Survey shows nonmedical use of the antianxiety drug is most common among younger adults
FRIDAY, June 7, 2019 (HealthDay News) — Nonmedical use of alprazolam is a significant issue in the United Kingdom, particularly among younger adults, according to a study published online June 4 in the British Journal of Clinical Pharmacology.
Joanna Hockenhull, from Guy’s and St. Thomas’ NHS Foundation Trust in London, and colleagues assessed the nonmedical use of alprazolam using data from 10,019 participants in the Survey of Non-Medical Use of Prescription Drugs Program (Sept. 28 to Dec. 1, 2017).

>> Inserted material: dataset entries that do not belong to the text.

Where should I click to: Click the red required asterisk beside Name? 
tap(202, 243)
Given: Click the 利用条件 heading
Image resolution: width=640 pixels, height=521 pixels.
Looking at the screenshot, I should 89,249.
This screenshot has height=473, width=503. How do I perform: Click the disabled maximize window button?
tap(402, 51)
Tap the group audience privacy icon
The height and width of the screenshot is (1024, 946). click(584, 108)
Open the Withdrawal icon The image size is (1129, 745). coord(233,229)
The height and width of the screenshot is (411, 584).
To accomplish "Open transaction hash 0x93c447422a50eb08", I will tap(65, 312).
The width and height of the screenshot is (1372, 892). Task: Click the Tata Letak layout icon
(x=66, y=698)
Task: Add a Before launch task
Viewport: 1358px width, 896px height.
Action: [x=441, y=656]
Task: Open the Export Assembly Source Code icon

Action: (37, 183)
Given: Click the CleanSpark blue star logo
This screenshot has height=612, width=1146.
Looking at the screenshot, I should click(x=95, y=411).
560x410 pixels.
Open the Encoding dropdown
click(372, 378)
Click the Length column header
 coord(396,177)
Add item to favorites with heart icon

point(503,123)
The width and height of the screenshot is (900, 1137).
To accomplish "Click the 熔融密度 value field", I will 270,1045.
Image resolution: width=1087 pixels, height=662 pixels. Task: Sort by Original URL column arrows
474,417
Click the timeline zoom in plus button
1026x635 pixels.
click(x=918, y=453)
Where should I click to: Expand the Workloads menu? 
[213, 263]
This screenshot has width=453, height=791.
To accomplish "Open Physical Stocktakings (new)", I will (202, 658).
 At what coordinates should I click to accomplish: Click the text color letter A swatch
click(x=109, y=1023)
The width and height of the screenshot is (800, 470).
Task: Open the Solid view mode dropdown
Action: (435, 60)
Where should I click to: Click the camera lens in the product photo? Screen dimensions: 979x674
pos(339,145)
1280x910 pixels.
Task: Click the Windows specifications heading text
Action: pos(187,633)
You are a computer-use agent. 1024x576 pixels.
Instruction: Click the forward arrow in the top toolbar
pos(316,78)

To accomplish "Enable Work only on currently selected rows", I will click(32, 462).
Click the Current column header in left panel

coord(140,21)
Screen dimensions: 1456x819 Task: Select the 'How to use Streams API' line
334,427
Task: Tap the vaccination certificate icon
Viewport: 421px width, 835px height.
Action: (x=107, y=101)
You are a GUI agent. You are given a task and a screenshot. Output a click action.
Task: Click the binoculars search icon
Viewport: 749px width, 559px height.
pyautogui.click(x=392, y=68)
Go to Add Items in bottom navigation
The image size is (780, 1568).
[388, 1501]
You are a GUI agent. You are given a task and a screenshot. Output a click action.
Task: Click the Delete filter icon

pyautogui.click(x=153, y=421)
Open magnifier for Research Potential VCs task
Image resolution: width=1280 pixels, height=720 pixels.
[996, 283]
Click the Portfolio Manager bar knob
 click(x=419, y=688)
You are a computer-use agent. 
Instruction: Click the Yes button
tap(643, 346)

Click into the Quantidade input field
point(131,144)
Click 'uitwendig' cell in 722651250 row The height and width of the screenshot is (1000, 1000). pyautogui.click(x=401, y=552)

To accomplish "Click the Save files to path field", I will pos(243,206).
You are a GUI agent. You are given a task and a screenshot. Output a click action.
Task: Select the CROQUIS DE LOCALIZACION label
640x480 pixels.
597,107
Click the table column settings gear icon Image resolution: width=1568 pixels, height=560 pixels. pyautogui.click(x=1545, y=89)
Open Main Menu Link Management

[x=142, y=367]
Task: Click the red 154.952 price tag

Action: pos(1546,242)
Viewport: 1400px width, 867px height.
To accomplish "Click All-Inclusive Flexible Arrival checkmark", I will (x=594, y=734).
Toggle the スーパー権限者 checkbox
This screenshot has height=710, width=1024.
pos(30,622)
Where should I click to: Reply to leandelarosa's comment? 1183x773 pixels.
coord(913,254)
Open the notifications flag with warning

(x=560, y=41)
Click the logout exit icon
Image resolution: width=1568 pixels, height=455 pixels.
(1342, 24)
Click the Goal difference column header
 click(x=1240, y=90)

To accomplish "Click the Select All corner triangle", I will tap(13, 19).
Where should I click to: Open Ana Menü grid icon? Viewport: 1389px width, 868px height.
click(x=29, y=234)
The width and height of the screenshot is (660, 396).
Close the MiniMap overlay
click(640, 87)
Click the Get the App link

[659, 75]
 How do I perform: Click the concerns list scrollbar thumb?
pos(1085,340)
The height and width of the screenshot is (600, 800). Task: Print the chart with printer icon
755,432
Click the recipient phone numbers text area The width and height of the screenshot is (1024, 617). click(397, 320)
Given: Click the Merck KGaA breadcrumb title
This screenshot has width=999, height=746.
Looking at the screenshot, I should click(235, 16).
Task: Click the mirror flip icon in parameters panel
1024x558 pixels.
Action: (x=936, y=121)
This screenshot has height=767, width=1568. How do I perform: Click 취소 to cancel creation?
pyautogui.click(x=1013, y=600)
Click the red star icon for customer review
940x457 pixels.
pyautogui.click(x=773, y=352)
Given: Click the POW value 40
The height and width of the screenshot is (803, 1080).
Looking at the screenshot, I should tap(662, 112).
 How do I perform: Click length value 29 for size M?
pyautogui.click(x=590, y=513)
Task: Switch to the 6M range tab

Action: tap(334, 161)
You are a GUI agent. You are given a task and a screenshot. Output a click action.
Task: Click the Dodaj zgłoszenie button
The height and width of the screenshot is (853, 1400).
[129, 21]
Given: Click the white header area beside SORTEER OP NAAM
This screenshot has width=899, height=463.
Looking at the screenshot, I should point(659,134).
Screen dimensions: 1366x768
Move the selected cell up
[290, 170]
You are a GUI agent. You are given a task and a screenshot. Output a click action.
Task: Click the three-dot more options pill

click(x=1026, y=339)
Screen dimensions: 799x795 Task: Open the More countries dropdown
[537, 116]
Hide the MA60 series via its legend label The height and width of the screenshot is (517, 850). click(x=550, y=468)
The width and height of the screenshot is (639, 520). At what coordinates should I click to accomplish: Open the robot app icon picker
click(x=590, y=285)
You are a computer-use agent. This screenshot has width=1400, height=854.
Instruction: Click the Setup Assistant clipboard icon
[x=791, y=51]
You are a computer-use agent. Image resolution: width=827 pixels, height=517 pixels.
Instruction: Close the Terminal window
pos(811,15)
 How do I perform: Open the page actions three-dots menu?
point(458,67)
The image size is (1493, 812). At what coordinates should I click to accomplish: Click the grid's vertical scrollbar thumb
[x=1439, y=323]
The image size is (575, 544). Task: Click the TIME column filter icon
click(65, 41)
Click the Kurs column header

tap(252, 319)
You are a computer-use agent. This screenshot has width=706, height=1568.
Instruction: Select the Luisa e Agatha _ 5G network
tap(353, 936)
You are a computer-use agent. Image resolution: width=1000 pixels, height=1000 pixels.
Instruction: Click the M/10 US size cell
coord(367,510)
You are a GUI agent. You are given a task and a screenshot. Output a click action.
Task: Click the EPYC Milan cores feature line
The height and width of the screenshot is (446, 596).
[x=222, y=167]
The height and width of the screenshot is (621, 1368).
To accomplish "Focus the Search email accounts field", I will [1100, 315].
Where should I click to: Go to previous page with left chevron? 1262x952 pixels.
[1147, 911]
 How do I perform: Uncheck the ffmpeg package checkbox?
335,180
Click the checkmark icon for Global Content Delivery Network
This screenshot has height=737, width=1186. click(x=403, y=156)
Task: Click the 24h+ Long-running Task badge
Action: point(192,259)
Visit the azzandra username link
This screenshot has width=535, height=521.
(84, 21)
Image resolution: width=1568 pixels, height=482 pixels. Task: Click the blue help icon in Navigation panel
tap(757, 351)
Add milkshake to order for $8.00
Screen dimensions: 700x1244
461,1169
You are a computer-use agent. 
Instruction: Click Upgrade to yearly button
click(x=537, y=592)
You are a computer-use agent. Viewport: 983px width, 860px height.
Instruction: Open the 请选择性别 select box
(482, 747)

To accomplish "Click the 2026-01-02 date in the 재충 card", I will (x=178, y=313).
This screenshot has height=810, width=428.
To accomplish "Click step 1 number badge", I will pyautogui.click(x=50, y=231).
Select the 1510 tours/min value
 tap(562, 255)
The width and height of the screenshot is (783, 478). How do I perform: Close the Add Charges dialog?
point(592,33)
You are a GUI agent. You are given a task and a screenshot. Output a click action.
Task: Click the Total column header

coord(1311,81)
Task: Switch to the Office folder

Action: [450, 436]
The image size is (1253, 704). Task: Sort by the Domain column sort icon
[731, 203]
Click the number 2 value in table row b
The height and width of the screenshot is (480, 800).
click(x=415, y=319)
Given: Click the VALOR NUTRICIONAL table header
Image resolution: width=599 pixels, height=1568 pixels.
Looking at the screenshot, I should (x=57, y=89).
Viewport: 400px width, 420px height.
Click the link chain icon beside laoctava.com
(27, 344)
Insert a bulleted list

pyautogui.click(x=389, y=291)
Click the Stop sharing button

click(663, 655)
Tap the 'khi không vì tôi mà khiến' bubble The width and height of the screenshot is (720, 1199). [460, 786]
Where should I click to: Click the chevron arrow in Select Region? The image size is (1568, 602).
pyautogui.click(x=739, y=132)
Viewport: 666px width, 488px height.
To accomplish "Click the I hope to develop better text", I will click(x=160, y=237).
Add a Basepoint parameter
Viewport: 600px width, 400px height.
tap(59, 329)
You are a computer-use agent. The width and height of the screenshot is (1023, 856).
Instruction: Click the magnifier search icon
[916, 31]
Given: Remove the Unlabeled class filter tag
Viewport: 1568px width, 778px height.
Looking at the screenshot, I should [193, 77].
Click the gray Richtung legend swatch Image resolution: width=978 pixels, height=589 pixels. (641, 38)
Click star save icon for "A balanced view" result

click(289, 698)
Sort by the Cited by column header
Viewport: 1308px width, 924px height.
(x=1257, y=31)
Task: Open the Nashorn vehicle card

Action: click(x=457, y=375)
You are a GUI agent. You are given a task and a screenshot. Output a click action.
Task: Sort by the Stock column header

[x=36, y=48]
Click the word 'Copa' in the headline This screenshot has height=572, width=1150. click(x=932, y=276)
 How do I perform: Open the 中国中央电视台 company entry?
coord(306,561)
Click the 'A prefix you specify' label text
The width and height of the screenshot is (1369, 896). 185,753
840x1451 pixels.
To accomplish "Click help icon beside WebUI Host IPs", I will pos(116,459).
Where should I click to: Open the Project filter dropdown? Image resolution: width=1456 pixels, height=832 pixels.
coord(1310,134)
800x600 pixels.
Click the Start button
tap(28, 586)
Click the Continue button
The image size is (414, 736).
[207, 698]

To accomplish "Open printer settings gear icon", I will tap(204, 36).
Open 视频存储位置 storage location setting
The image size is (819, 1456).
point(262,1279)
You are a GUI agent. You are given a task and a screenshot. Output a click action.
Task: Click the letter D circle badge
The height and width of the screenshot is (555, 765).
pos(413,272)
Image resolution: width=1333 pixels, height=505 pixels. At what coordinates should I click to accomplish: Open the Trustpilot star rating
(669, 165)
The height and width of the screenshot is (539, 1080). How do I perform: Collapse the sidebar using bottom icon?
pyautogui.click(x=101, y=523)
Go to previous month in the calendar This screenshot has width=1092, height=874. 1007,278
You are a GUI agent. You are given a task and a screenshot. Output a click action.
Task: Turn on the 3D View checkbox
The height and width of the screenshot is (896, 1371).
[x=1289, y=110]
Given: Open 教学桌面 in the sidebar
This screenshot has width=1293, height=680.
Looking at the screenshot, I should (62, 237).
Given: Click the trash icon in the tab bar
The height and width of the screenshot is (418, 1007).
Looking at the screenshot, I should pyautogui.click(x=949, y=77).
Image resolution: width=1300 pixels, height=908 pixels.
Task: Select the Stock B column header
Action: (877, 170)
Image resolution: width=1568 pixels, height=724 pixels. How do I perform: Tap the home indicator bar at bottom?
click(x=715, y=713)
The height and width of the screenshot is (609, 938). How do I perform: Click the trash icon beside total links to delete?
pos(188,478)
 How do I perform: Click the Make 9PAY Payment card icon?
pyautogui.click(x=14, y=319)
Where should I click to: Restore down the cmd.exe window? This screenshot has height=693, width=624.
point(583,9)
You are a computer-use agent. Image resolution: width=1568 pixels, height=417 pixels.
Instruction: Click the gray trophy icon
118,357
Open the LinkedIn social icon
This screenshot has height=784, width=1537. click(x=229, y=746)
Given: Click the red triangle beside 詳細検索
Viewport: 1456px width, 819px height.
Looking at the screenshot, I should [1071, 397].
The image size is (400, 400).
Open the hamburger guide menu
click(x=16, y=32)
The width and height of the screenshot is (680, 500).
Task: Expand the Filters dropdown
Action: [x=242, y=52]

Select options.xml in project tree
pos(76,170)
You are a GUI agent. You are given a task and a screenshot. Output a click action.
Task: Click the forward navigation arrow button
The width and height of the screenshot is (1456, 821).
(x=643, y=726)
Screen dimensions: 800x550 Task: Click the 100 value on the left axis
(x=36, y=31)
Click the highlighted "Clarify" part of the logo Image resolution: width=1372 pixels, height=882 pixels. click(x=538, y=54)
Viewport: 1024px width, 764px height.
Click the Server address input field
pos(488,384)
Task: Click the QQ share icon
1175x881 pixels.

The researchers found that the estimated national prevalence of lifetime nonmedical use was 0.32 percent for alprazolam and 1.30 percent for diazepam. Nonmedical use in the previous 90 days was significantly different when assessed by age category for alprazolam, but not for diazepam. Nonmedical use of alprazolam was more common among younger adults (aged 16 to 24 years: 0.37 percent; 25 to 34 years: 0.14 percent; ≥35 years: 0.01 percent).
“Further research is urgently needed to further explore the motivations for and appeal of alprazolam for nonmedical use among young adults,” write the authors. “This will enable appropriate public health interventions to prevent short-term toxicity and long-term dependence among young adults who are regularly using alprazolam.”